What is required> Take the entries that follow and write each one out exactly.
---------- Entries provided
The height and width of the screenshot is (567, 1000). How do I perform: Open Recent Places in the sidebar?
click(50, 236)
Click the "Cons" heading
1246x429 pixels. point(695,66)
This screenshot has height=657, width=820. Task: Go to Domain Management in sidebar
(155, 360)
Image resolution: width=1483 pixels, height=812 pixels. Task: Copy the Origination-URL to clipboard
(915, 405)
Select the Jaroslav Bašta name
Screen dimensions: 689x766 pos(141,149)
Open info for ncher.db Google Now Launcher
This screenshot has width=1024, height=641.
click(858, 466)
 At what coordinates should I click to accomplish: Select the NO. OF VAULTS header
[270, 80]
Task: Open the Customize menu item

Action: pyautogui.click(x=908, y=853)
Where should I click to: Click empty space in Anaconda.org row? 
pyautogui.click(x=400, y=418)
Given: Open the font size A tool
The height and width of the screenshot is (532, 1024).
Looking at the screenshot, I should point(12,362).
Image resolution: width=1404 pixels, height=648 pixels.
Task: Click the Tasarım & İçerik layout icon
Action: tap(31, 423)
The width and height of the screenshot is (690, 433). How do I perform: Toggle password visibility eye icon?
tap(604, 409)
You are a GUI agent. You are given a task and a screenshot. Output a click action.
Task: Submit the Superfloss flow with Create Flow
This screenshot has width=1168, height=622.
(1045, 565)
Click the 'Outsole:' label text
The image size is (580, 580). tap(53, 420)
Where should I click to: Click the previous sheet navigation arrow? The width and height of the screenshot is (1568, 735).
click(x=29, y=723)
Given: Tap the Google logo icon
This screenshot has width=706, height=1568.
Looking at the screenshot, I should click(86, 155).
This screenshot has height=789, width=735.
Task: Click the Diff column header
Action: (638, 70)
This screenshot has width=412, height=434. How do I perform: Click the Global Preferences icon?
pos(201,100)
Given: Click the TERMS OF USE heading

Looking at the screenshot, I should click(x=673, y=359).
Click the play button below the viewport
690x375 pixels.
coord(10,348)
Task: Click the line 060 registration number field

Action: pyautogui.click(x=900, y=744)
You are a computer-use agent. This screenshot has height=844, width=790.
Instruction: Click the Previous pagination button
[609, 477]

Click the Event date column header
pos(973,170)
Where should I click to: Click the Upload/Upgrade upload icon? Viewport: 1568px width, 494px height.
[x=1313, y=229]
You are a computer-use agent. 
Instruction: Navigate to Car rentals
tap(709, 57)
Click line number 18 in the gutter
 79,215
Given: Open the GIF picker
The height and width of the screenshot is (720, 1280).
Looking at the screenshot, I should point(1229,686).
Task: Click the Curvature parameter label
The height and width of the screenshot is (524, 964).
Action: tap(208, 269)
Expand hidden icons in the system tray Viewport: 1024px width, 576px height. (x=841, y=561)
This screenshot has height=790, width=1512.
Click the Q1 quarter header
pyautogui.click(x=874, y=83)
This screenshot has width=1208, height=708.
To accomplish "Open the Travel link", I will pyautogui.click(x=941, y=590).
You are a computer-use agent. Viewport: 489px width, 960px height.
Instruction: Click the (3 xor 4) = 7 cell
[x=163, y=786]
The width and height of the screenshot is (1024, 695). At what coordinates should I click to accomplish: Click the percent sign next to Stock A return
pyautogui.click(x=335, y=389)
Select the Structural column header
--------------------
Reply to the task>
The height and width of the screenshot is (567, 1000). How do I perform: Open Recent Places in the sidebar?
click(50, 236)
Click the "Cons" heading
1246x429 pixels. point(695,66)
This screenshot has height=657, width=820. Task: Go to Domain Management in sidebar
(155, 360)
Image resolution: width=1483 pixels, height=812 pixels. Task: Copy the Origination-URL to clipboard
(915, 405)
Select the Jaroslav Bašta name
Screen dimensions: 689x766 pos(141,149)
Open info for ncher.db Google Now Launcher
This screenshot has width=1024, height=641.
click(858, 466)
 At what coordinates should I click to accomplish: Select the NO. OF VAULTS header
[270, 80]
Task: Open the Customize menu item

Action: pyautogui.click(x=908, y=853)
Where should I click to: Click empty space in Anaconda.org row? 
pyautogui.click(x=400, y=418)
Given: Open the font size A tool
The height and width of the screenshot is (532, 1024).
Looking at the screenshot, I should point(12,362).
Image resolution: width=1404 pixels, height=648 pixels.
Task: Click the Tasarım & İçerik layout icon
Action: tap(31, 423)
The width and height of the screenshot is (690, 433). How do I perform: Toggle password visibility eye icon?
tap(604, 409)
You are a GUI agent. You are given a task and a screenshot. Output a click action.
Task: Submit the Superfloss flow with Create Flow
This screenshot has width=1168, height=622.
(1045, 565)
Click the 'Outsole:' label text
The image size is (580, 580). tap(53, 420)
Where should I click to: Click the previous sheet navigation arrow? The width and height of the screenshot is (1568, 735).
click(x=29, y=723)
Given: Tap the Google logo icon
This screenshot has width=706, height=1568.
Looking at the screenshot, I should click(86, 155).
This screenshot has height=789, width=735.
Task: Click the Diff column header
Action: (638, 70)
This screenshot has width=412, height=434. How do I perform: Click the Global Preferences icon?
pos(201,100)
Given: Click the TERMS OF USE heading

Looking at the screenshot, I should click(x=673, y=359).
Click the play button below the viewport
690x375 pixels.
coord(10,348)
Task: Click the line 060 registration number field

Action: pyautogui.click(x=900, y=744)
You are a computer-use agent. This screenshot has height=844, width=790.
Instruction: Click the Previous pagination button
[609, 477]

Click the Event date column header
pos(973,170)
Where should I click to: Click the Upload/Upgrade upload icon? Viewport: 1568px width, 494px height.
[x=1313, y=229]
You are a computer-use agent. 
Instruction: Navigate to Car rentals
tap(709, 57)
Click line number 18 in the gutter
 79,215
Given: Open the GIF picker
The height and width of the screenshot is (720, 1280).
Looking at the screenshot, I should point(1229,686).
Task: Click the Curvature parameter label
The height and width of the screenshot is (524, 964).
Action: tap(208, 269)
Expand hidden icons in the system tray Viewport: 1024px width, 576px height. (x=841, y=561)
This screenshot has height=790, width=1512.
Click the Q1 quarter header
pyautogui.click(x=874, y=83)
This screenshot has width=1208, height=708.
To accomplish "Open the Travel link", I will pyautogui.click(x=941, y=590).
You are a computer-use agent. Viewport: 489px width, 960px height.
Instruction: Click the (3 xor 4) = 7 cell
[x=163, y=786]
The width and height of the screenshot is (1024, 695). At what coordinates should I click to accomplish: Click the percent sign next to Stock A return
pyautogui.click(x=335, y=389)
Select the Structural column header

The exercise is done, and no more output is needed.